Where it falls short is in higher level understanding: with shapes and colors, language models generally have fallbacks into HEX codes and mathematics, which generations of computer programs have used reliably to represent visualization. But moving towards even higher orders in the realm of spatial, temporal, and physics-based relationships, it struggles. Where I specified that Novus Empire is located to the north of the Norgate Plateau, and that The Principality of Danir is to the south of the Plateau, it should follow that Danir is to the south of Novus. But that relationship is not necessarily obvious to a model solely trained on language.

Of course, it is equally obvious to me that the above example can be easily addressed by the inference logic that powerful models already possess, it being a very elementary deduction problem. But this serves only to illustrate the problem. Language models, trained on vast collections of texts, inherently lack understanding of higher order features, not necessarily due to lack of computation power, but because the data simply were not present in the first place.

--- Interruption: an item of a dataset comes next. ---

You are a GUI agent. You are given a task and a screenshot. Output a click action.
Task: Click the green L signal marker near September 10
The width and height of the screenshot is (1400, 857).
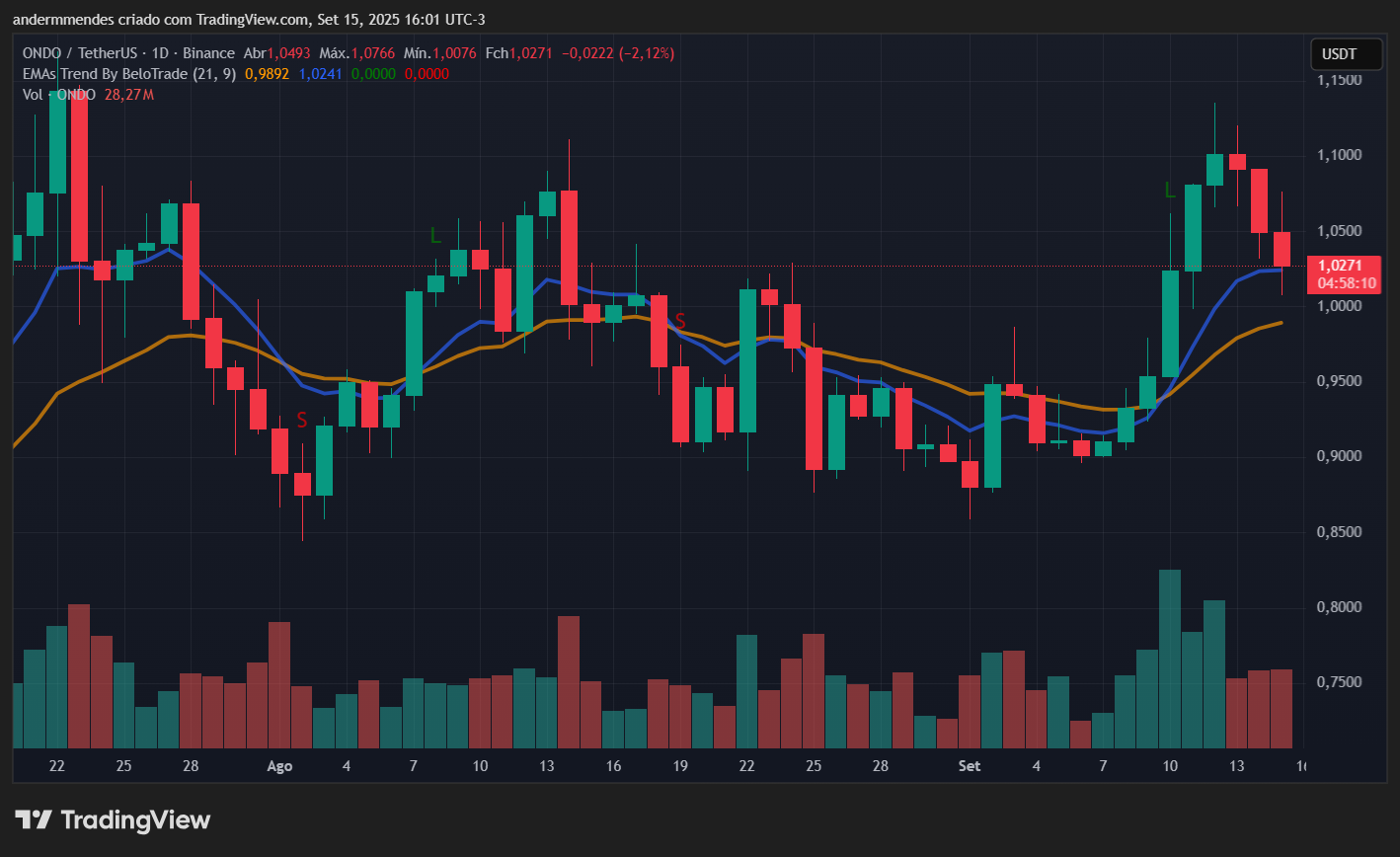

Brute-force style of statistical training, as discussed in The Bitter Lesson, necessarily assumes that the training data contains features required for the resulting model. Such premise is easily understood in closed-world scenarios where success states are enumerable, like the games of chess and go, and speech and image recognition.

However, things get tricky when extending the same assumption to open-world scenarios. A recurring topic when discussing LLM-powered AI applications with a general audience almost always includes complaints that “AI doesn’t give me the right answer”. Hallucination undoubtedly plays a role in producing faulty inference, as does lack of the appropriate function calling skills, but therein lies the more fundamental issue. The language model does not understand the world through its physical properties and their complex relationships, solely on the reasoning available to language.

This example serves to stress the fundamental challenge of brute-forcing machine intelligence. Irrespective of the amount of computation power, models will not pick up features that are simply not in the training data. A model trained on text will be able to infer certain higher order features, if only because the text training has instilled a level of reasoning in it, but it will not be able to reproduce the complexity required in a fictional world like Grand Theft Auto, let alone the real world.

That said, a model trained on countless hours of gameplay or development may in fact be able to reproduce GTA. This is indeed an actively researched area by organizations like DeepMind and OpenAI. Sora-style video models have begun to show semblance of understanding for physical properties shown in a video clip.

While such non-language models continue to employ the same fundamental training methods, they critically differ in the type of input data, and therefore assumptions about the available features in the data. While brute-force alone may not be able to propel a model trained on texts to produce video games, brute-force training of a model on video game data might.

All of this would be a long-winded way of saying there is merit on both sides of the argument. The Moore’s Law exponential growth of compute does not by itself translate into more intelligent or useful models. For a model to fit on a particular set of features, these features have to be present in the data to begin with. Just as training AlphaGo on chess data would not greatly contribute to its ability in the game of go, training language models on large amounts of text produces superior linguistic abilities, but not higher order understanding of the world that the language represents. To achieve that, data with such features, and by extension, the exercise of building world models, would be necessary.